To put that in other terms: 200 million fewer women than men in these countries don't own phones. And when they do, they use them less than men.
The gap varies a lot from country to country: In South Asia, women were 38 percent less likely to own a phone. In Kenya, however, there's only a seven percent gap. The report authors put this down mainly to the widespread use of money transfer system M-Pesa.
The women and men surveyed for the GSMA report—from Colombia, Mexico, Niger, the Democratic Republic of the Congo, Kenya, Egypt, Jordan, Turkey, India, China, and Indonesia—offered some of their own thoughts on how the tech could help women, from keeping in touch with friends and family to saving time, making them feel safer, and giving them more independence.
Why are women falling behind? The main barrier is pretty obvious: cost
In this respect, mobile tech has the potential to address broader gender inequalities. For example, the report notes that "In all countries, at least 64 percent of working women say they have (or would have) greater access to business and employment opportunities because of mobile."
So why are women falling behind? The main barrier is pretty obvious: cost. The men and women surveyed in most of the countries said that the cost of a phone handset was the biggest barrier for adoption among women, with the cost of phone credit also up there. In all countries, this was reported as a much bigger barrier than lacking technical literacy.

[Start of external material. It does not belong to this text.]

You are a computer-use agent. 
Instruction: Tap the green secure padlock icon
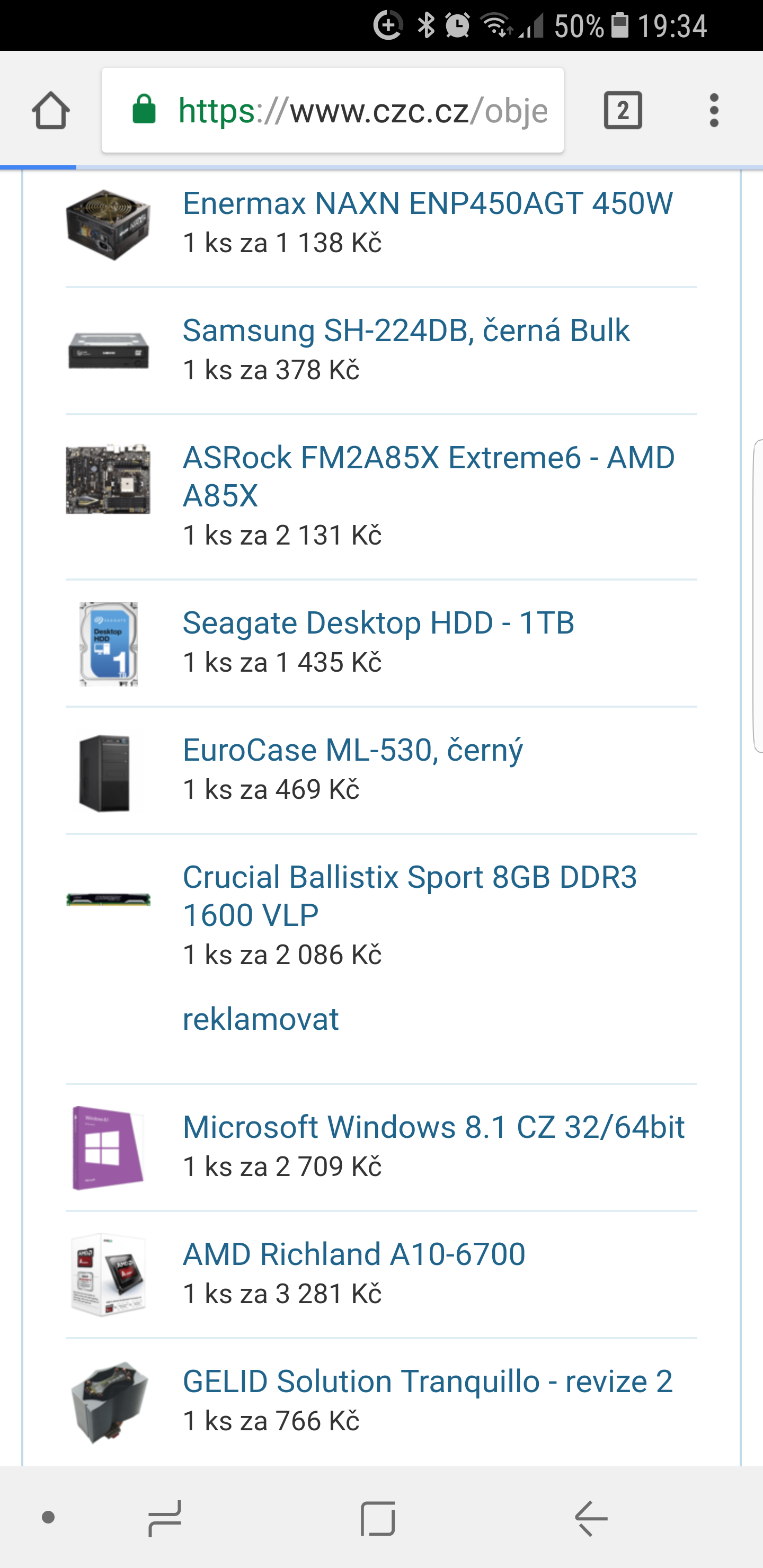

Why is that a gendered issue? Quite simply, women don't tend to have as much income or financial autonomy in these countries. Across all countries, men were more likely to pay for their phone credit themselves, and the authors point out that even when women earn an income, they may not be able to make decisions about how it is spent.
Another barrier is network availability, which sounds purely technological but also has a social angle: Women in some rural areas may have less opportunity to go to urban areas where they can get coverage, owing to social norms in some of the countries that mean they're more likely to stay at home.

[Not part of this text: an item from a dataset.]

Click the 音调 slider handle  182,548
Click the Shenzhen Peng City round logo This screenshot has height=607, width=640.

"In many settings, particularly conservative ones, women typically spend more time than men at home looking after the household, children, and the elderly, and indoor signals can be weaker," the report explains. "Women in rural areas can also be less likely than their male counterparts to travel to more urban areas for work or other reasons, where network coverage is usually better." Owing to cost, women often have more basic handsets and less choice of SIMs, which may also be a limiting factor here.
The third most important barrier identified is particularly interesting, especially given the previously acknowledged potential of mobile tech to help women feel safer: Many survey respondents suggested that concerns over security and harassment were an issue. This was true for men too, although it was much greater for women in several countries. The main worries were the risk of becoming a target for theft, or being harassed by strangers.
The GSMA suggests a few recommendations to mobile operators that could help them reach more women (which will, after all, grow their market), such as offering cheaper handsets and developing safety features.
But what's clear is that access to technology is intrinsically wrapped up with greater social issues, from income inequality to gendered harassment. Mobile tech—and tech in general—finds itself in the awkward situation of holding great potential to help address these issues, while also being held back by them.